** Data extracts follows **
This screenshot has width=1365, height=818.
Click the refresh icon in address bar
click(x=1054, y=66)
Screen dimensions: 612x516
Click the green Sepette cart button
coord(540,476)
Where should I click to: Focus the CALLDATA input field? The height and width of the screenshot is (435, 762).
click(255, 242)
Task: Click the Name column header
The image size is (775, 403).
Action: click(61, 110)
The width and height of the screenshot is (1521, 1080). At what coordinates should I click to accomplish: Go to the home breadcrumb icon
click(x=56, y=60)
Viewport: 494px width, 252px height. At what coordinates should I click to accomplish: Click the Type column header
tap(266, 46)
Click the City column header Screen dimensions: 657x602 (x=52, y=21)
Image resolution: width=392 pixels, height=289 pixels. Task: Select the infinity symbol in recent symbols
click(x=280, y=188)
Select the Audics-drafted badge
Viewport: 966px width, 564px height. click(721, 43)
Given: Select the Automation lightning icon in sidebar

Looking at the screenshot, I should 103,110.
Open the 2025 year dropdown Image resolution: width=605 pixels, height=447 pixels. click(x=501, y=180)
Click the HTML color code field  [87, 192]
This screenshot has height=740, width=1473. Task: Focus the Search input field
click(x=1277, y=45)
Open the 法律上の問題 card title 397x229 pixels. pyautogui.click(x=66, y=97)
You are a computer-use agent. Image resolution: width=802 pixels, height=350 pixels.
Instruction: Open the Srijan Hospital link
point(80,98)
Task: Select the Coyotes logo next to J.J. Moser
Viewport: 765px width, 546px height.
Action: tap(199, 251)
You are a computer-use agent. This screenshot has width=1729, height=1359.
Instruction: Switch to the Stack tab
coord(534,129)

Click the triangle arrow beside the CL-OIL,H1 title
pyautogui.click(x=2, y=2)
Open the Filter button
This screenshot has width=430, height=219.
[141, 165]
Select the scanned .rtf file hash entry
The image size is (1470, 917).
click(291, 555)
** End of Data extracts **
▶ What is being asked: The lines to reproduce run from the one that contains "Open the Filter button" through the last line above; copy them exactly.

▶ Solution below:
Open the Filter button
This screenshot has width=430, height=219.
[141, 165]
Select the scanned .rtf file hash entry
The image size is (1470, 917).
click(291, 555)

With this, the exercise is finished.